Results- A prospective linear regression was found between fundal height and actual birth weight (r = 0.88, p < 0.01) correct estimation of birth weight was obtained in 349 (77.5%) of cases. The specificity of estimated weight was 91.5% when the real birth weight was within the normal range.

Conclusion- For actual birth weights in the normal range, our results showed that the normal range of fundal height was 27 to 35 centimeters. For a fundal height measurement outside of this range, an abnormal and a high-risk delivery should be expected.

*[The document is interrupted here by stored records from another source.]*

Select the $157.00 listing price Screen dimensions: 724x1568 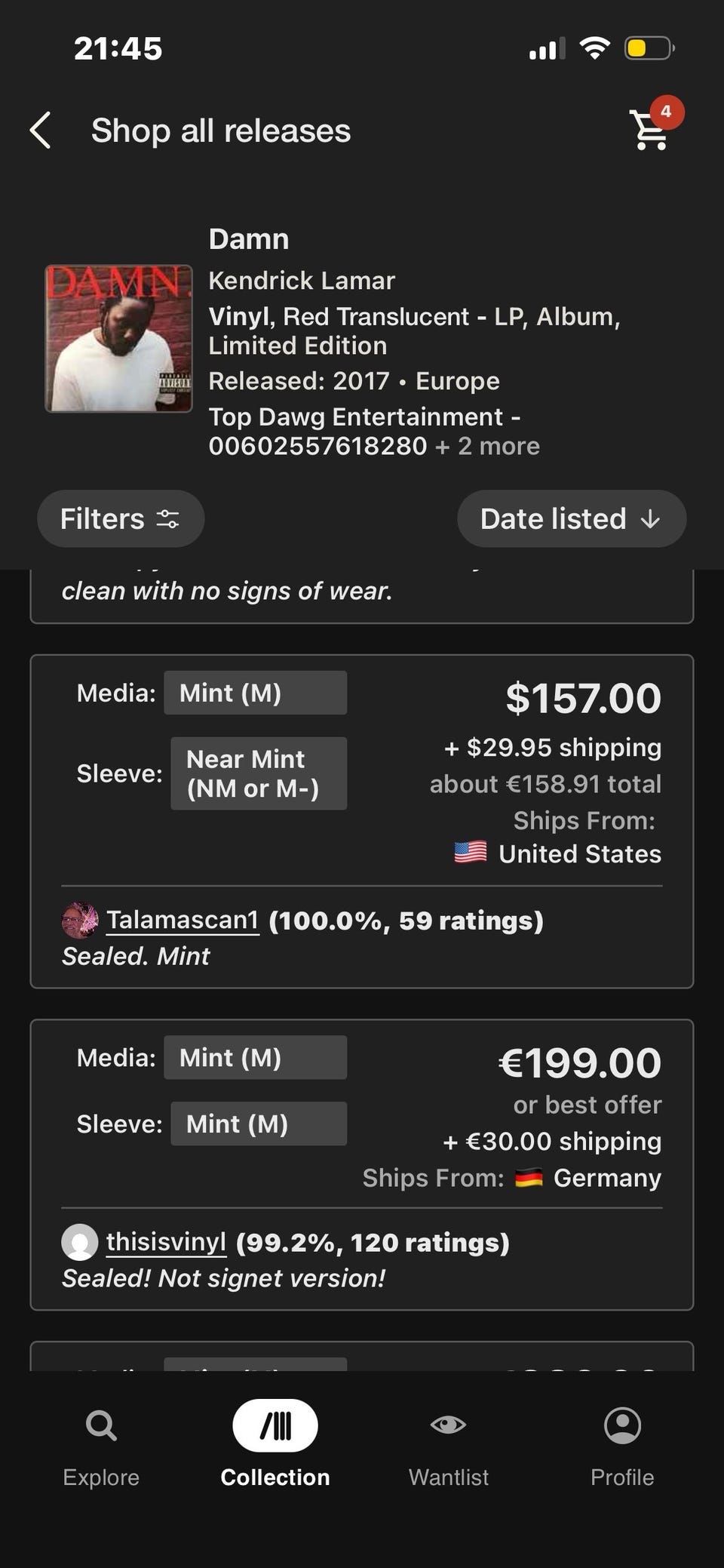(583, 698)
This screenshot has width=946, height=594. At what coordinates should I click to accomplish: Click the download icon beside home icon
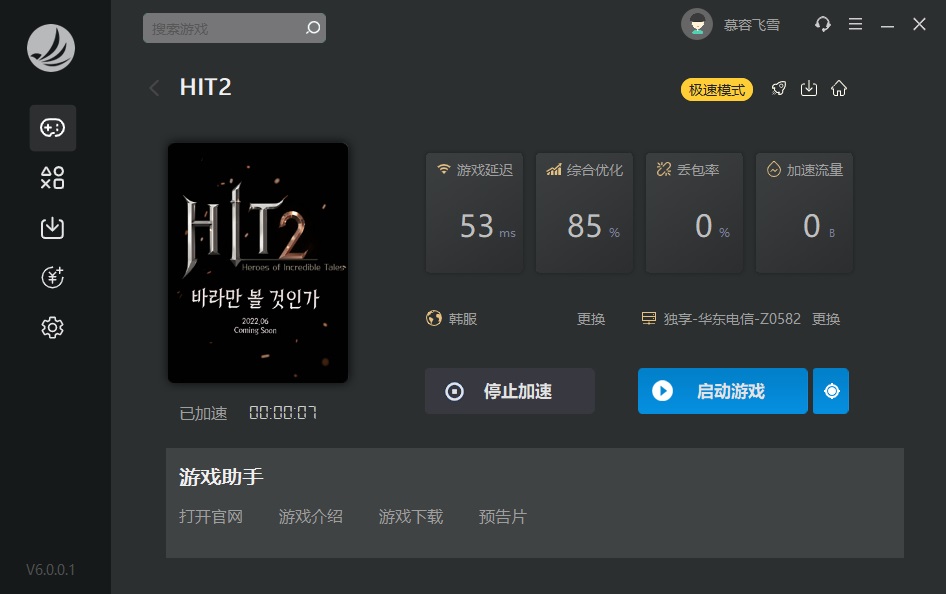tap(809, 89)
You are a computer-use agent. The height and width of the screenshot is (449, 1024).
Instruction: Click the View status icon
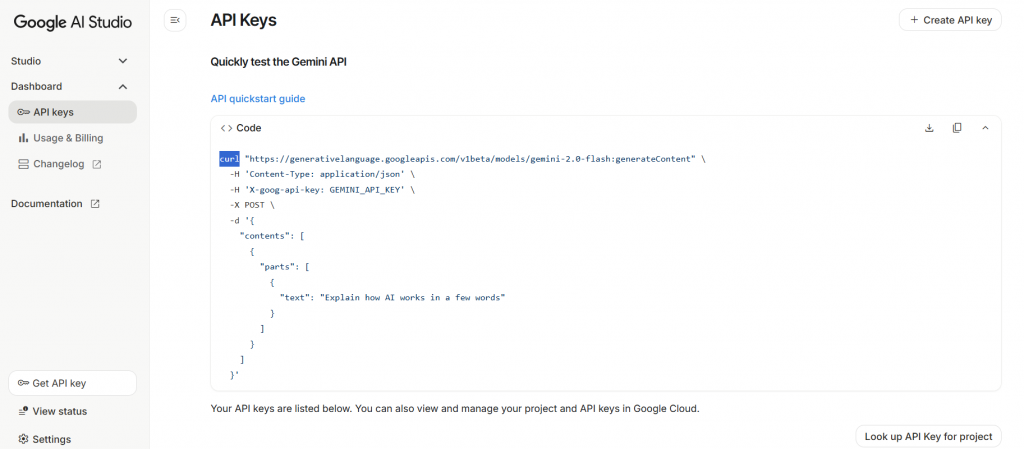[x=23, y=411]
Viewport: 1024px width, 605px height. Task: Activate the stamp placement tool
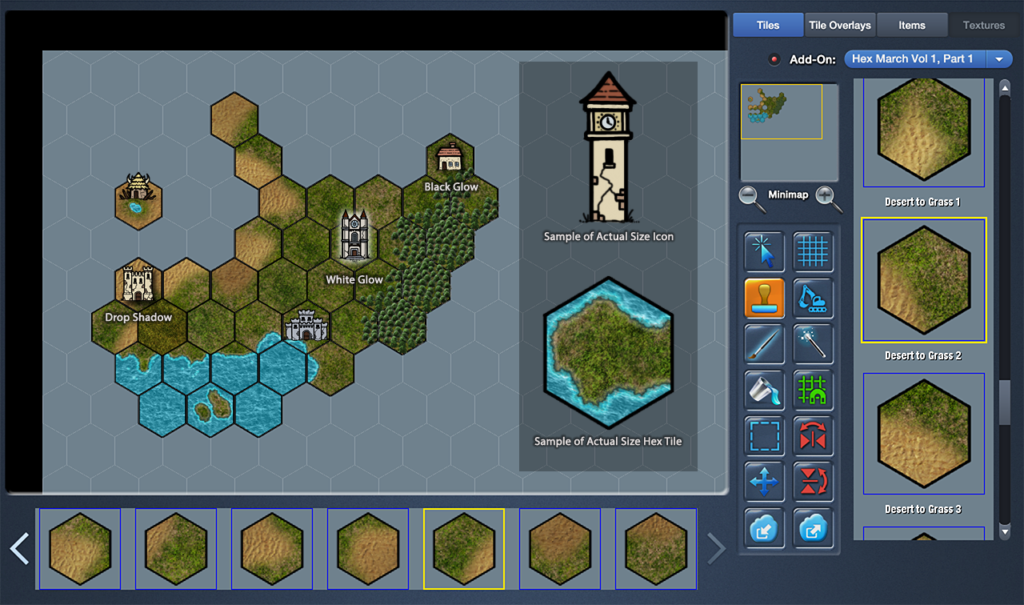click(764, 299)
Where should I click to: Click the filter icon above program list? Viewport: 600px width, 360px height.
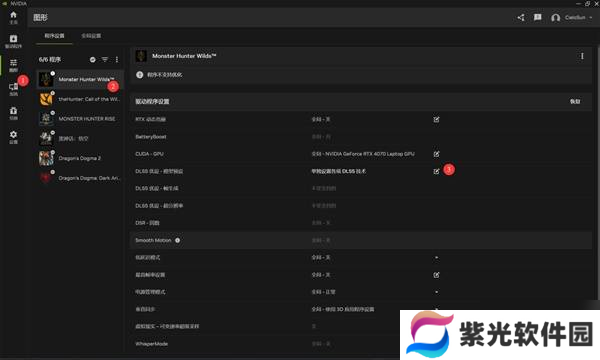coord(105,59)
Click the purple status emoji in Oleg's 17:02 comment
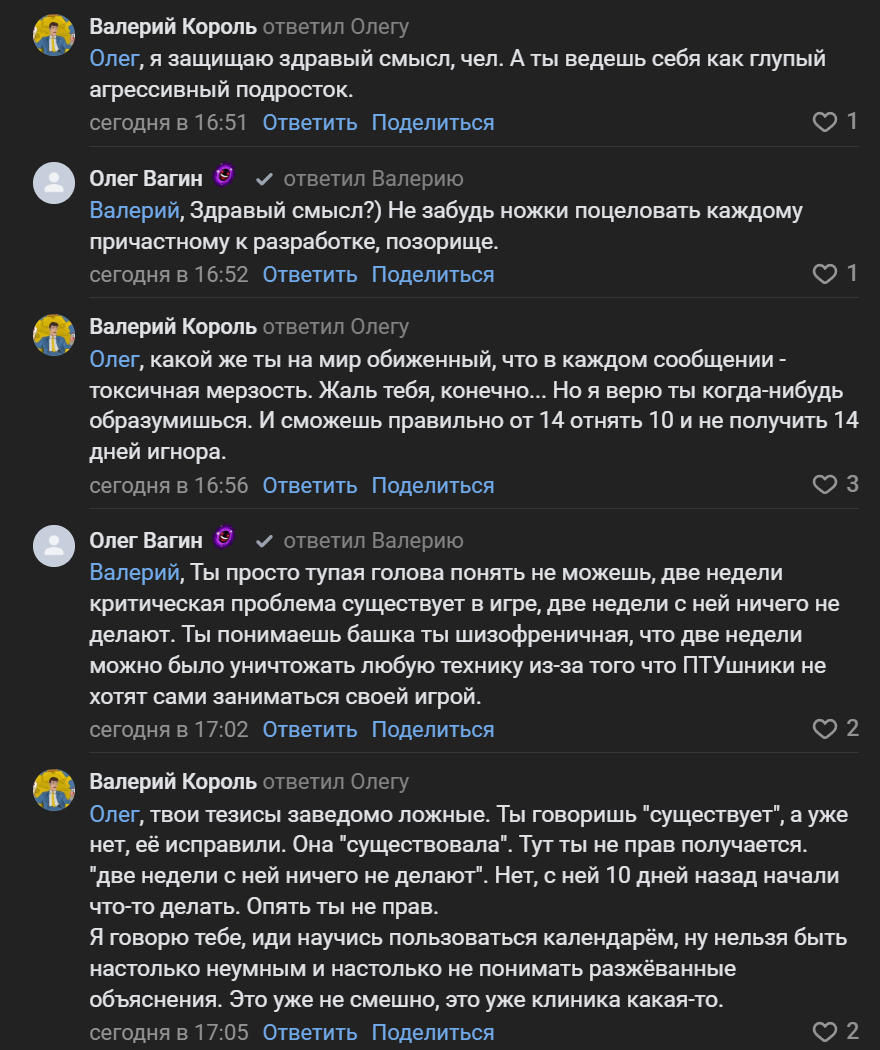 [x=225, y=538]
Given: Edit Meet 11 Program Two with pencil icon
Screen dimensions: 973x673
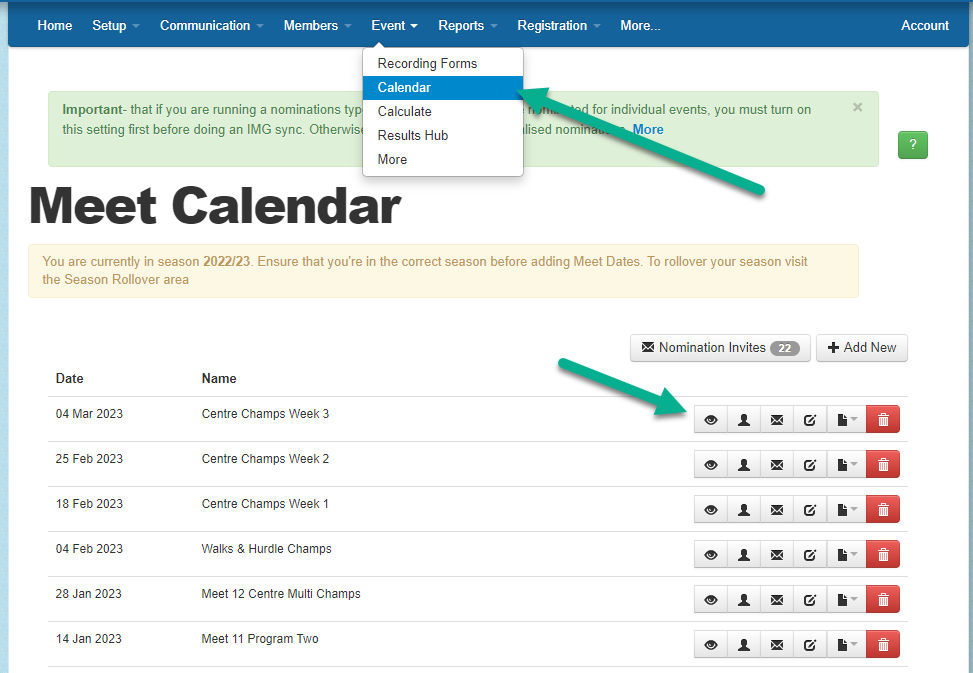Looking at the screenshot, I should (x=810, y=645).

Keywords • birth weight • fundal height • low birth weight • macrosomia

• Correspondence: F. Ghaemmaghami MD, Department of Gynecology and Obstetrics, Tehran University of Medical sciences, Tehran, Iran. Fax: +98-21-6937321. E-mail: valreck2@yahoo.com.

Introduction

Weight is the most crucial factor for predicting risk of mortality and morbidity of neonates during their first year of life.1 Estimating fetal weight antenatally is crucial for two reasons: 1) planning preventive measures when the obstetrician predicts an unwanted situation such as respiratory distress syndrome (RDS) or hypoglycemia in a low birth weight (LBW) neonate. Obstetricians can reduce the risk of mortality and morbidity of the mothers and neonates by referring them to a tertiary level medical center1; 2) managing the delivery and making appropriate decisions for the ensuing situation. 2

Different methods exist for estimating birth weight (BW) and there are several different measuring methods, such as palpation the fetus through the mother’s abdominal wall, fundal height measurement (FHM) and estimating fetal weight by ultrasound in small for gestational age (SGA) or preterm fetuses.1 Several studies show that FHM is comparable to other methods in estimating birth weight and weight of the fetus at the time of the exam.3–8

We conducted this study to determine the relationship between FHM and actual birth weights.

Patients and Methods

Based on our estimate and to obtain 75% correct estimation with 4% accuracy, 450 pregnant women who were hospitalized for labor pain, premature rupture of membrane, severe pre-eclampsia and other labor-related emergencies in Imam Khomeini and Shariati Hospitals in Tehran, Iran, during the spring and summer of 2000 were enrolled in this study. They were the first 450 consecutive patients who fitted the selection criteria.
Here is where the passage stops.